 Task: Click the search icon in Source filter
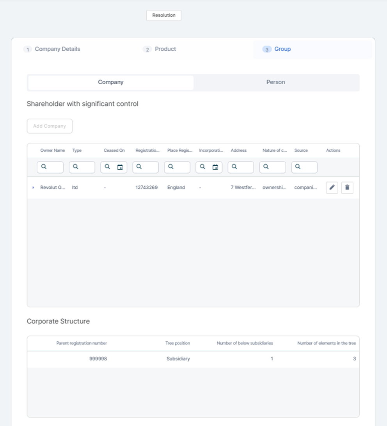298,167
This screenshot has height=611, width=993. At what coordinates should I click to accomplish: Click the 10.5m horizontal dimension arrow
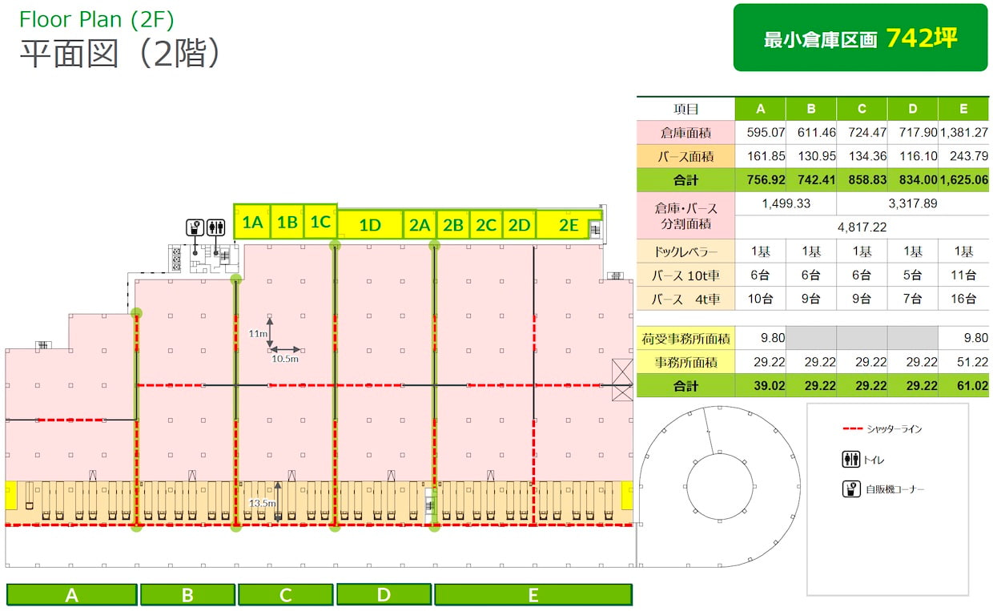coord(285,350)
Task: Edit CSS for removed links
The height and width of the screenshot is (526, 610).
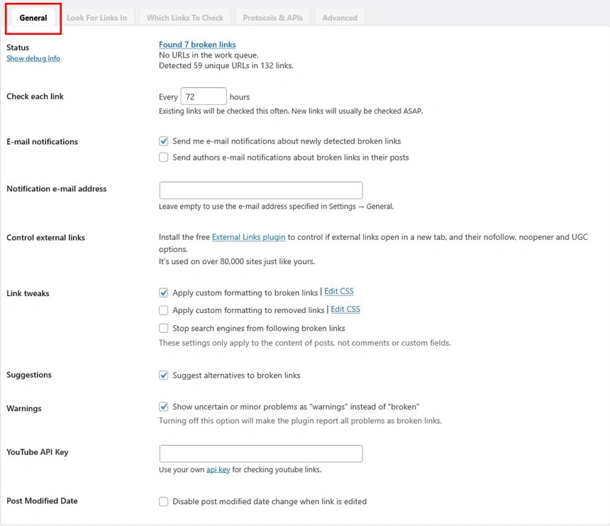Action: pyautogui.click(x=345, y=309)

----------------

Send back every line of the listing exactly. Omit the images.

▶ Problem solution
 Task: Click the search icon in Source filter
298,167
This screenshot has height=611, width=993. At what coordinates should I click to accomplish: Click the 10.5m horizontal dimension arrow
coord(285,350)
Task: Edit CSS for removed links
The height and width of the screenshot is (526, 610).
Action: pyautogui.click(x=345, y=309)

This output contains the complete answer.